Data entries
• • • • •
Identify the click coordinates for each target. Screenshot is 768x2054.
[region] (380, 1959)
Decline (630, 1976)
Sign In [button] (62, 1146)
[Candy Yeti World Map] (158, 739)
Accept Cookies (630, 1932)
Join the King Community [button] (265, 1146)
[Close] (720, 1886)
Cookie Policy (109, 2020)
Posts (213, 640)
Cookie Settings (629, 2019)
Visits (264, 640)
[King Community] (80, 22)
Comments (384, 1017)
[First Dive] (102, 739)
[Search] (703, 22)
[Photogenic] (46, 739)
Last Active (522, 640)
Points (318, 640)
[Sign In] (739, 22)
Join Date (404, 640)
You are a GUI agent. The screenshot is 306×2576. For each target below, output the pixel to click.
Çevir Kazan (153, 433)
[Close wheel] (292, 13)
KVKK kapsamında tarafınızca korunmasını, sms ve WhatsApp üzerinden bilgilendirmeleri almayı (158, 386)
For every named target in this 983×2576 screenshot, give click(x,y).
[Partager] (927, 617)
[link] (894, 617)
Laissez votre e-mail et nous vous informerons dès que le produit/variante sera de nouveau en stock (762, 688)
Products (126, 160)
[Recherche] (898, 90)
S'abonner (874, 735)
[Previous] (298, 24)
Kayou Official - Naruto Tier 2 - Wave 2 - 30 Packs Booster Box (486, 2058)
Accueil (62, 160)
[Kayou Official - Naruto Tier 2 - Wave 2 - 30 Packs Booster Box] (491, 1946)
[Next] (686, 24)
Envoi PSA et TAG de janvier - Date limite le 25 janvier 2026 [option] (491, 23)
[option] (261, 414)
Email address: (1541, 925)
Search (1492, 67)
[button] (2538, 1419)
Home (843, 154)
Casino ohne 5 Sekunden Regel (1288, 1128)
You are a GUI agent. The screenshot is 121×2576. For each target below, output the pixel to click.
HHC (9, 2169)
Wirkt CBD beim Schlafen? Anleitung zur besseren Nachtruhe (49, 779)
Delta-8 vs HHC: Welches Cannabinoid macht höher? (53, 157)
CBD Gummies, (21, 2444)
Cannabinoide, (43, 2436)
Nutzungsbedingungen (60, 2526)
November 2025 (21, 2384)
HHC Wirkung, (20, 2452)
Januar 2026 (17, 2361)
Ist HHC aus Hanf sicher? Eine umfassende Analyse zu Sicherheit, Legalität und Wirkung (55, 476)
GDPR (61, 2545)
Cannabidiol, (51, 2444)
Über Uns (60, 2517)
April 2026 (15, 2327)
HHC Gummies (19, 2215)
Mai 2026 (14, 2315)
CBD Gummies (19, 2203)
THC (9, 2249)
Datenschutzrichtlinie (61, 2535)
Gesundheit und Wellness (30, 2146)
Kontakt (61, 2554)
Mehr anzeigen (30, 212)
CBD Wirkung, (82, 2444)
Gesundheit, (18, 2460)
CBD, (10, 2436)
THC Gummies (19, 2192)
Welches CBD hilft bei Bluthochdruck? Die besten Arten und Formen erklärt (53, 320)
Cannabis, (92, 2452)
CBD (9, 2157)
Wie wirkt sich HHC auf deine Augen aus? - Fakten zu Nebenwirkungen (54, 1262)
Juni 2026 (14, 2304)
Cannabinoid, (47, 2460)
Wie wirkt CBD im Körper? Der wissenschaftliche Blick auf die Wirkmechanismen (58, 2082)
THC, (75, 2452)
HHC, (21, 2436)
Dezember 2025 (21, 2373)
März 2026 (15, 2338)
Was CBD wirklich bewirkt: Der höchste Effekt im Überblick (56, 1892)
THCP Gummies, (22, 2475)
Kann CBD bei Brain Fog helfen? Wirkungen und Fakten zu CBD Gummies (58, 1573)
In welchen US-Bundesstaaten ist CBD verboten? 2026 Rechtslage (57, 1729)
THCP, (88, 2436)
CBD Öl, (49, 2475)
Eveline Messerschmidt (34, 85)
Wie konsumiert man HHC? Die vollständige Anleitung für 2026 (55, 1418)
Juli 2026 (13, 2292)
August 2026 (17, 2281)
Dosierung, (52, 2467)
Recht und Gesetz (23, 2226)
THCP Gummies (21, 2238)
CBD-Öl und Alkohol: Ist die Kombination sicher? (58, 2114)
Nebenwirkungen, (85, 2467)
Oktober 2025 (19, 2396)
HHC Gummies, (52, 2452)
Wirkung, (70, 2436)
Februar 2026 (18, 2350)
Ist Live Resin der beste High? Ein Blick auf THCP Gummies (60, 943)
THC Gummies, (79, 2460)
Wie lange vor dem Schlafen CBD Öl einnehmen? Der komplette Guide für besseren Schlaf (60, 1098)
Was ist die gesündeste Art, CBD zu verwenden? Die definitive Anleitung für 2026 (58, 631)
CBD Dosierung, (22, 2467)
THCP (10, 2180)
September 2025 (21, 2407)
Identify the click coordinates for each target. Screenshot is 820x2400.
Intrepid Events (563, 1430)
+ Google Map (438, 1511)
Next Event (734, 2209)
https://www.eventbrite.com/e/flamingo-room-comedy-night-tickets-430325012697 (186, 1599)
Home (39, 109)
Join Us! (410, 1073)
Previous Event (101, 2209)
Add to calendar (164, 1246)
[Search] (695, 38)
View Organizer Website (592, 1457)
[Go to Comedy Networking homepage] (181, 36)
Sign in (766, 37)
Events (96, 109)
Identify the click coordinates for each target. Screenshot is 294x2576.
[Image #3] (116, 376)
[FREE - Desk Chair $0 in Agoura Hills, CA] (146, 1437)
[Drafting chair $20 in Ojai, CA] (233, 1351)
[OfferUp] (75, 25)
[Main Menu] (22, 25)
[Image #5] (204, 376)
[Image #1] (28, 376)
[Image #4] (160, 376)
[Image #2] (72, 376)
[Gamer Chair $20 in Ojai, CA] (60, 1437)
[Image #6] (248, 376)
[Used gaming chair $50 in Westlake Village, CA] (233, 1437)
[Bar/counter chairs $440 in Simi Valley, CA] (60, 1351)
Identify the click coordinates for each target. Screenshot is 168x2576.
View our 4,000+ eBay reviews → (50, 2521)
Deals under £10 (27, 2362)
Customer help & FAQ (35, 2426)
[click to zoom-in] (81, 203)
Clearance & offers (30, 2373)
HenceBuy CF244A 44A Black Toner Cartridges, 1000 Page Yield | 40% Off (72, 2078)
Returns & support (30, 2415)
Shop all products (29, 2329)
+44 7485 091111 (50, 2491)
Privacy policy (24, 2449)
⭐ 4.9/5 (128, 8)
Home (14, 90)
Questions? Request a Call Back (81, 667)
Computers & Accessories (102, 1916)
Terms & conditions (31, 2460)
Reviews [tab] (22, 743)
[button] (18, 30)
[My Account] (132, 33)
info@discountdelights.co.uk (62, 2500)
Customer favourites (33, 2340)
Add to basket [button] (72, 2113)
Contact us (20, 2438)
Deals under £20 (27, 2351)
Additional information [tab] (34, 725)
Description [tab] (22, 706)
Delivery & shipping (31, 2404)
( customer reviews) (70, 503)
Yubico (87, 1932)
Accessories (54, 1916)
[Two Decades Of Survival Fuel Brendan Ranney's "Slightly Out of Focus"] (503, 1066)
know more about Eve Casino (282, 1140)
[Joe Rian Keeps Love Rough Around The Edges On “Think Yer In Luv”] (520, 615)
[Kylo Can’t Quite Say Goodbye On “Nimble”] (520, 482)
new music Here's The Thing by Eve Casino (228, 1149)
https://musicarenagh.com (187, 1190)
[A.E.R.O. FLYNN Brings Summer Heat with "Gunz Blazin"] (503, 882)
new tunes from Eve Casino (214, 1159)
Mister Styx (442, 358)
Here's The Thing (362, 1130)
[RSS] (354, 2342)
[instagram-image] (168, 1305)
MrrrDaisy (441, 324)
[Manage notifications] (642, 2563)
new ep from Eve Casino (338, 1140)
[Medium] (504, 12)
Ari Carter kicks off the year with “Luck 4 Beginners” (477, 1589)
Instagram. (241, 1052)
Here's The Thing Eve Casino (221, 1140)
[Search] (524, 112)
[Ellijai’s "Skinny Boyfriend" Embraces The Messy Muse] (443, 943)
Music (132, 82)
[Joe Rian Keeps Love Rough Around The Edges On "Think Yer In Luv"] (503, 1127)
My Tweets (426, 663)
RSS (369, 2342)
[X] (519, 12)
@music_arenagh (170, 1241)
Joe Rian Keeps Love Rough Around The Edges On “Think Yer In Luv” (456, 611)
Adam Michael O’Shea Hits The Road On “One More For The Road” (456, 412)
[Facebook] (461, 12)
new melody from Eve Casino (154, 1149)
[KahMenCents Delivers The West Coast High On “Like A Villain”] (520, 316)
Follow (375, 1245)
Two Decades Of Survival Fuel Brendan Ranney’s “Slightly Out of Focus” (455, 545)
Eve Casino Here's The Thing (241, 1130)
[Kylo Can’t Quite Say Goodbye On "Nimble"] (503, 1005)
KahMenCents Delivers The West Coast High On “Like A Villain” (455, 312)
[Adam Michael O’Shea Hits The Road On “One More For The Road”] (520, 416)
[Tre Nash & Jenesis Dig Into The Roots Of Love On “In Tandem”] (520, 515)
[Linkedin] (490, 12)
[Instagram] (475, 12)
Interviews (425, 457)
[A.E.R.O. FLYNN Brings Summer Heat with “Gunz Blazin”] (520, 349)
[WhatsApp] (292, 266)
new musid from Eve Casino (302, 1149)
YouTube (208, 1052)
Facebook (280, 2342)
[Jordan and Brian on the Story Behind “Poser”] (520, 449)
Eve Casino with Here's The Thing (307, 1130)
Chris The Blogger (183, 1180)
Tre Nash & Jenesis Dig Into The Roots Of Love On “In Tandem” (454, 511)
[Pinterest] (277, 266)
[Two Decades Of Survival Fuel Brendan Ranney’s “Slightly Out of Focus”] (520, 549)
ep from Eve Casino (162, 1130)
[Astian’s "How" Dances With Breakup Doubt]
• • • • •
Task to complete: Starting at the line above that contains "Laissez votre e-mail", repeat each line exactly up to and including the line that contains "[Previous] (298, 24)", and stop there.

Written answer:
Laissez votre e-mail et nous vous informerons dès que le produit/variante sera de nouveau en stock (762, 688)
Products (126, 160)
[Recherche] (898, 90)
S'abonner (874, 735)
[Previous] (298, 24)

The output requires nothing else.